**Work order:** Would you please write out only the lines running from the top of the listing through the one holding "EXTERNE (195, 23)", exactly, with both ends kept and pictures left out?

**Provided information:**
---

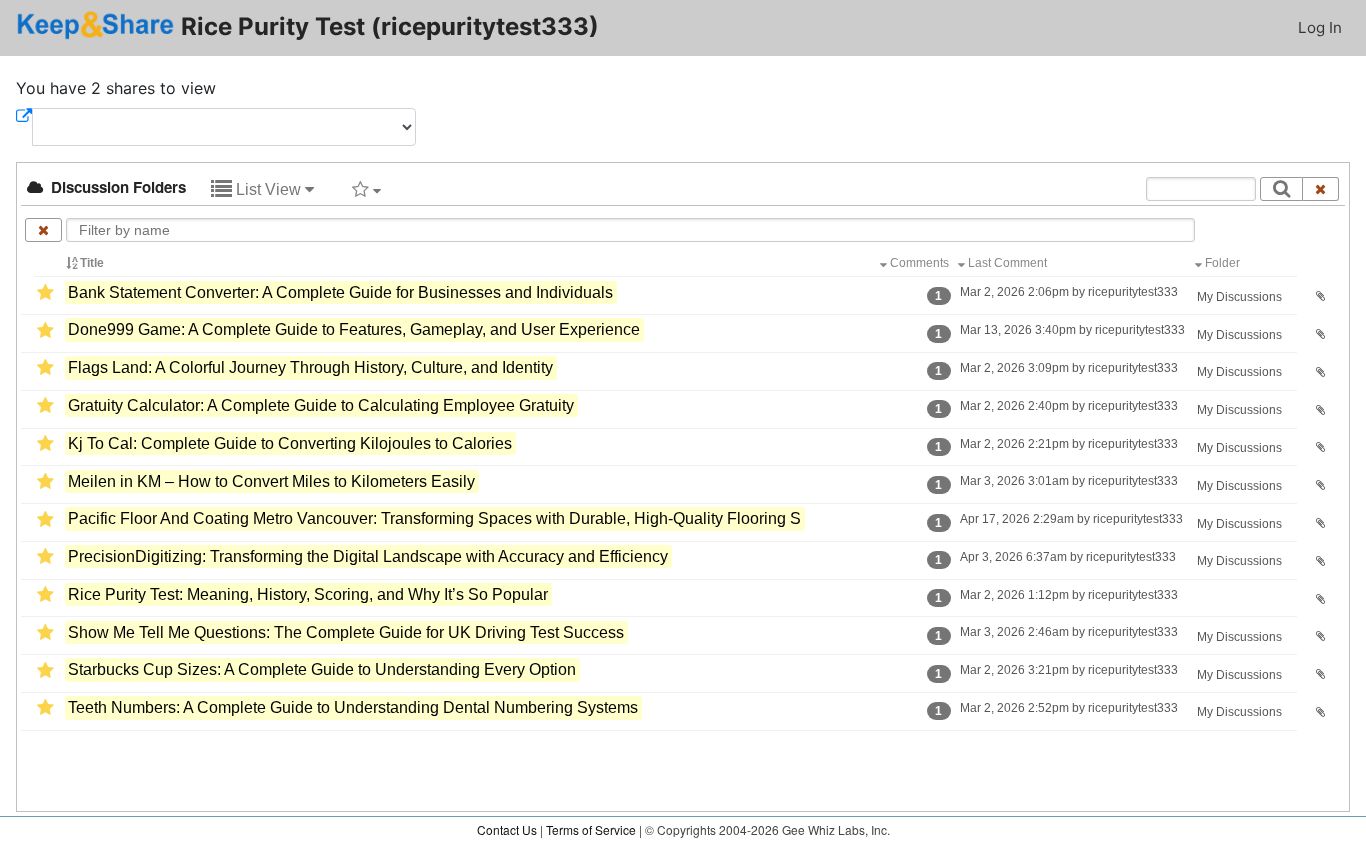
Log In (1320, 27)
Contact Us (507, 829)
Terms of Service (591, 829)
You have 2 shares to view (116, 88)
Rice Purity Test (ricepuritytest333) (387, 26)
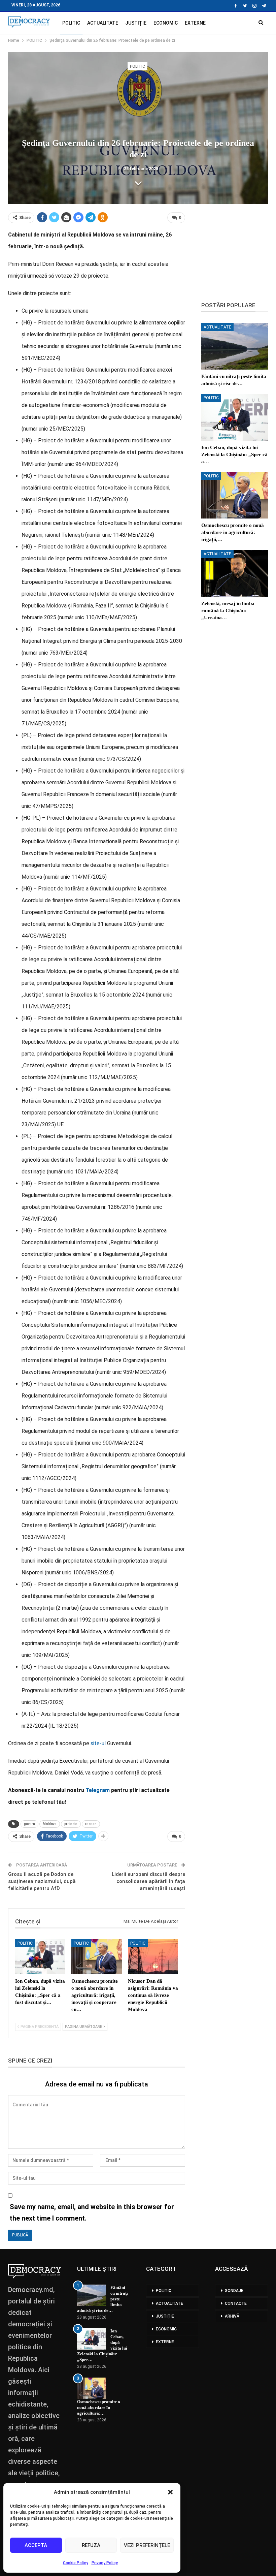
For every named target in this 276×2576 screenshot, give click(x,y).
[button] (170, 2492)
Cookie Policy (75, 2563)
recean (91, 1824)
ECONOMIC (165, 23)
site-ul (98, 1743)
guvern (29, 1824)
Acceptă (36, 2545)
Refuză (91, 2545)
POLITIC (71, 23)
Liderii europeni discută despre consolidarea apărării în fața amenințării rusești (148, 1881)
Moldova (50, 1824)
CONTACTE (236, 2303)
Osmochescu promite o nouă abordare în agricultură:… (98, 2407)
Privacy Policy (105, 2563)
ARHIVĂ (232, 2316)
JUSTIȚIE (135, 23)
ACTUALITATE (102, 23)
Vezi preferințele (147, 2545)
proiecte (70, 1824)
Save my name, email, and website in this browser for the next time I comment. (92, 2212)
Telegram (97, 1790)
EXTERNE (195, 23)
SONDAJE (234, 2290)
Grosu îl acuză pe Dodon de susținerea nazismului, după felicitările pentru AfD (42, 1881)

---

**Exercise response:**
Log In (1320, 27)
Contact Us (507, 829)
Terms of Service (591, 829)
You have 2 shares to view (116, 88)
Rice Purity Test (ricepuritytest333) (387, 26)
For every named target in this 276×2576 screenshot, give click(x,y).
[button] (170, 2492)
Cookie Policy (75, 2563)
recean (91, 1824)
ECONOMIC (165, 23)
site-ul (98, 1743)
guvern (29, 1824)
Acceptă (36, 2545)
Refuză (91, 2545)
POLITIC (71, 23)
Liderii europeni discută despre consolidarea apărării în fața amenințării rusești (148, 1881)
Moldova (50, 1824)
CONTACTE (236, 2303)
Osmochescu promite o nouă abordare în agricultură:… (98, 2407)
Privacy Policy (105, 2563)
ARHIVĂ (232, 2316)
JUSTIȚIE (135, 23)
ACTUALITATE (102, 23)
Vezi preferințele (147, 2545)
proiecte (70, 1824)
Save my name, email, and website in this browser for the next time I comment. (92, 2212)
Telegram (97, 1790)
EXTERNE (195, 23)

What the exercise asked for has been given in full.